TASK PROMPT:
Read through the listing below, and copy every line where the string "Enable" appears.
_____
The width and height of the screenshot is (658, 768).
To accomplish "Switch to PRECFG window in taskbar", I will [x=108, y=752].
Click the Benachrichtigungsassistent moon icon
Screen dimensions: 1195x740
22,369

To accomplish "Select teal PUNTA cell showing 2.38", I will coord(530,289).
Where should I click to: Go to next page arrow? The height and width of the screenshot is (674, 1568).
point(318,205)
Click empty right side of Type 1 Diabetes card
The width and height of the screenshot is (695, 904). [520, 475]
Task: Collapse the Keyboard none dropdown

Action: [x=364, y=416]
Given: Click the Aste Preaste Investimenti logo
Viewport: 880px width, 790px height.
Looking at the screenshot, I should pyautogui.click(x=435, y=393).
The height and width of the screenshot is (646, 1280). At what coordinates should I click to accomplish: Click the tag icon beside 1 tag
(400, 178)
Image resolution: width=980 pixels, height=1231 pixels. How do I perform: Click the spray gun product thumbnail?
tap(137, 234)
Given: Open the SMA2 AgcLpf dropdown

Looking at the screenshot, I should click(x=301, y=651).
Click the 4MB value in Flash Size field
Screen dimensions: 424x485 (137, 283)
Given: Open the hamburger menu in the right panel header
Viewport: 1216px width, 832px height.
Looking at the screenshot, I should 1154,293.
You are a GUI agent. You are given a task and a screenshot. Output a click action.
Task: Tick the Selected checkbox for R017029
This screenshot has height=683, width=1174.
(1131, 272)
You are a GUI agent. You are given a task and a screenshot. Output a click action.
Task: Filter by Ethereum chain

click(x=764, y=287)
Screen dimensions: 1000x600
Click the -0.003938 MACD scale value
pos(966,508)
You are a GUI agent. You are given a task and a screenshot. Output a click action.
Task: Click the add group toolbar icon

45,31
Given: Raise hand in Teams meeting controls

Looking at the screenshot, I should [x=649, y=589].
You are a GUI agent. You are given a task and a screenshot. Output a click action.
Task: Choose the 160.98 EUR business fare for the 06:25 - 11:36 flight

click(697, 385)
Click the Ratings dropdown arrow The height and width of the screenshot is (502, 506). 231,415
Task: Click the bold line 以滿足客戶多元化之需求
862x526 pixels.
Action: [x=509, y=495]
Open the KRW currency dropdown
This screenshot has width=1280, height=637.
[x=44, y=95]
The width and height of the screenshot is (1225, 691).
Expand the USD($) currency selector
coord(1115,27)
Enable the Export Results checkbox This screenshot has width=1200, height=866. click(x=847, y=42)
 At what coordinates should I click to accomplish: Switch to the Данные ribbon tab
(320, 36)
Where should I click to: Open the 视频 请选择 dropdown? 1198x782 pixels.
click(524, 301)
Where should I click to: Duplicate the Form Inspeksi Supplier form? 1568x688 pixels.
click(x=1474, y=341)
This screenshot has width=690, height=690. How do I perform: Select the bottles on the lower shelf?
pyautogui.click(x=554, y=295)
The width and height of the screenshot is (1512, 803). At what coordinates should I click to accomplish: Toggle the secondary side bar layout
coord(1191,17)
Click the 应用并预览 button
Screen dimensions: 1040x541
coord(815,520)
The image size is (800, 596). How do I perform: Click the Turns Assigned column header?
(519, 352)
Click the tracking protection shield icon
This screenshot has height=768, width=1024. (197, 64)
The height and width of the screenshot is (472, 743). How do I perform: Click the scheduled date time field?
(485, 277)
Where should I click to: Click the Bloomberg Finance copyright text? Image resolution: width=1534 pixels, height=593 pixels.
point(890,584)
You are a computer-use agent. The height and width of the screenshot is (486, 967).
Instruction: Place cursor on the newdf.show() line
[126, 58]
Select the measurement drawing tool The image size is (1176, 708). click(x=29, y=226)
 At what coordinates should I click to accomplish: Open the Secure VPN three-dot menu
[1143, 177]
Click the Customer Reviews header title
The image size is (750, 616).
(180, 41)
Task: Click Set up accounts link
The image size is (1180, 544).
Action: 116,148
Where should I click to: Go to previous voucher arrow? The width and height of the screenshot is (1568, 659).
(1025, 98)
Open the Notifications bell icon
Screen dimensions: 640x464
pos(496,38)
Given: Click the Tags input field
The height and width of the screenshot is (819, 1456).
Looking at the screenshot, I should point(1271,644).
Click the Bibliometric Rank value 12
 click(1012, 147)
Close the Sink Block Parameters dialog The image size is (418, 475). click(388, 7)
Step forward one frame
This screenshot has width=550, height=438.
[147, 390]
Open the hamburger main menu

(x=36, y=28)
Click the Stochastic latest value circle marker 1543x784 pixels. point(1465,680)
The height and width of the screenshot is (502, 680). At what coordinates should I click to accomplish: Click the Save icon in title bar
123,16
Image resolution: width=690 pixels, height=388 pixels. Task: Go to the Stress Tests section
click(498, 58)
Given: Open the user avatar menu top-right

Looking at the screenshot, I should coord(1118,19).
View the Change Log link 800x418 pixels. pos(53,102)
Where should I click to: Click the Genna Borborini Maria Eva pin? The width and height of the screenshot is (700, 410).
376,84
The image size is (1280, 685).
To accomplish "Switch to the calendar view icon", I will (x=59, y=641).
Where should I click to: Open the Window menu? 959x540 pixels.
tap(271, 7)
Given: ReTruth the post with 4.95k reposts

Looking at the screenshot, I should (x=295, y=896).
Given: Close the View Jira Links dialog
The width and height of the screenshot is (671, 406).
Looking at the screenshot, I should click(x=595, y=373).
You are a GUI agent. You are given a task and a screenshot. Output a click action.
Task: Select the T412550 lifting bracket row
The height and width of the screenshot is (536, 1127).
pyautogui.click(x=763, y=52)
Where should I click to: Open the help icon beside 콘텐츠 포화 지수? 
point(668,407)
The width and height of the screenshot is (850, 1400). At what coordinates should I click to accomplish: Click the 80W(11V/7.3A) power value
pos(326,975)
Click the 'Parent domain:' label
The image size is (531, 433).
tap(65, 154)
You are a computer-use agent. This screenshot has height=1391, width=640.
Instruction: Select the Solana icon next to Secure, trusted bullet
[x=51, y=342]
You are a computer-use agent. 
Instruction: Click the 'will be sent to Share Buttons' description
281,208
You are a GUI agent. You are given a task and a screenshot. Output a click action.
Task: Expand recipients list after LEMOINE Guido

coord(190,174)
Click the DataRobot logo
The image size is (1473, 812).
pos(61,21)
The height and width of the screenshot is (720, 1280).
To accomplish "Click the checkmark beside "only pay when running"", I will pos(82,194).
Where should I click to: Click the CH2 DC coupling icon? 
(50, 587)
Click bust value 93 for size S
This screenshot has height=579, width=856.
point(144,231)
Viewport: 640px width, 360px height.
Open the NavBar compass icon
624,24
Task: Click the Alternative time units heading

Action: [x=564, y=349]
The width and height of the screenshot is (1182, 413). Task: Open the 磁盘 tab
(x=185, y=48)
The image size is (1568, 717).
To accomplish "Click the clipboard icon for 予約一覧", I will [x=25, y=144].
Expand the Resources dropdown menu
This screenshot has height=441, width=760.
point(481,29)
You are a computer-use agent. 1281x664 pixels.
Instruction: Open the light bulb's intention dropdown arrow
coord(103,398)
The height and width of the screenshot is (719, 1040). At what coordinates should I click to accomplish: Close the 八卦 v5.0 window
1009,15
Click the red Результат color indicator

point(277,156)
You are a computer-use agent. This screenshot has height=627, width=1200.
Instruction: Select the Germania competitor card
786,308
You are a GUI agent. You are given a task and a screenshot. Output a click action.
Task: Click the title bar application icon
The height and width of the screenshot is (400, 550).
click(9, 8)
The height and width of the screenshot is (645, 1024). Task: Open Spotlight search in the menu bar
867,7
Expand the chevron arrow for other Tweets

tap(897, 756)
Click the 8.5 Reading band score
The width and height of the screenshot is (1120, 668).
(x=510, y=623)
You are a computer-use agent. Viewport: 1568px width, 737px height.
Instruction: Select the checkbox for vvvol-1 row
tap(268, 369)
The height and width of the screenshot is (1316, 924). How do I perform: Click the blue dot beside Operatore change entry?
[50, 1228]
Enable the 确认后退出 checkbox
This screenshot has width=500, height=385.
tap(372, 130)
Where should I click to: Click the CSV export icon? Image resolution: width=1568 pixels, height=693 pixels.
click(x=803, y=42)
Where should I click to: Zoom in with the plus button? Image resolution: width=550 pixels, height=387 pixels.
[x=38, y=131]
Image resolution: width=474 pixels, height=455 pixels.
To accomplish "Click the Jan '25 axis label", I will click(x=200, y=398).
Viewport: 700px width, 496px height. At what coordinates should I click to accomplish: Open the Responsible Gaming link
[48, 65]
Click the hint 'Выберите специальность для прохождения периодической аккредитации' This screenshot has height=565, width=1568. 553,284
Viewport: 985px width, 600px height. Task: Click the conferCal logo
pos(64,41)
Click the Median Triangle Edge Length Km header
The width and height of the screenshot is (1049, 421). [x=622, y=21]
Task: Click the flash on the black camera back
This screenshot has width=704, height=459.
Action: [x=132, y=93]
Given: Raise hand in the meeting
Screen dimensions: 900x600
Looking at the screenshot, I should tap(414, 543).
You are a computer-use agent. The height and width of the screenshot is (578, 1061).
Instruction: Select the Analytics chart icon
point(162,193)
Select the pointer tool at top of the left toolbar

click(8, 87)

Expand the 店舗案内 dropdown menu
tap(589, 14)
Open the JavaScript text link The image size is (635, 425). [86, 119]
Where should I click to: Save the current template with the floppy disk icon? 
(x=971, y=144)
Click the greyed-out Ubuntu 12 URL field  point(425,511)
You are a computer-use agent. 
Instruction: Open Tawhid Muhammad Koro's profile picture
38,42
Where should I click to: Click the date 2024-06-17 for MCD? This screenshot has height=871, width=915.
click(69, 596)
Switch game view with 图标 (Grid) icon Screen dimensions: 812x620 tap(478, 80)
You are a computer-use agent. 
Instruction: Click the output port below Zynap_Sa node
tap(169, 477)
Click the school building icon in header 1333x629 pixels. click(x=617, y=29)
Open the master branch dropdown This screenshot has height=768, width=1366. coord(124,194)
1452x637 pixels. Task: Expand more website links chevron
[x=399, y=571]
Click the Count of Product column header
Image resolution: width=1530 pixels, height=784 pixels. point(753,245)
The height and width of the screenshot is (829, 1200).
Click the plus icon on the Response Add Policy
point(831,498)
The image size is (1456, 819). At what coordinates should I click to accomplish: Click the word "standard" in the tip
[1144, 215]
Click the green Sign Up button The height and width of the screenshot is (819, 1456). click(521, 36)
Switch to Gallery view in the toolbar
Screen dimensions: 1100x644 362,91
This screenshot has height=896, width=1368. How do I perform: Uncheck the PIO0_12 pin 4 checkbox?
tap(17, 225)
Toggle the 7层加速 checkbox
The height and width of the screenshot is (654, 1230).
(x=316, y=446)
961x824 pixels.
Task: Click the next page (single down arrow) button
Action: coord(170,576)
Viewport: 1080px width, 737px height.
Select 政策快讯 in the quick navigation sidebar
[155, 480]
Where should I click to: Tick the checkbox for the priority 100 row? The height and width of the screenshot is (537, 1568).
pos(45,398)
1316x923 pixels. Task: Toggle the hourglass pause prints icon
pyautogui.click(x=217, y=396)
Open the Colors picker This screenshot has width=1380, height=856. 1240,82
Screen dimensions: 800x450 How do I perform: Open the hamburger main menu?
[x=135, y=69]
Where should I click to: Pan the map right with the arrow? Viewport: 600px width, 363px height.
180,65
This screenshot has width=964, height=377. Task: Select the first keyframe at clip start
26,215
_____
ANSWER SPACE:
Enable the Export Results checkbox This screenshot has width=1200, height=866. click(x=847, y=42)
Enable the 确认后退出 checkbox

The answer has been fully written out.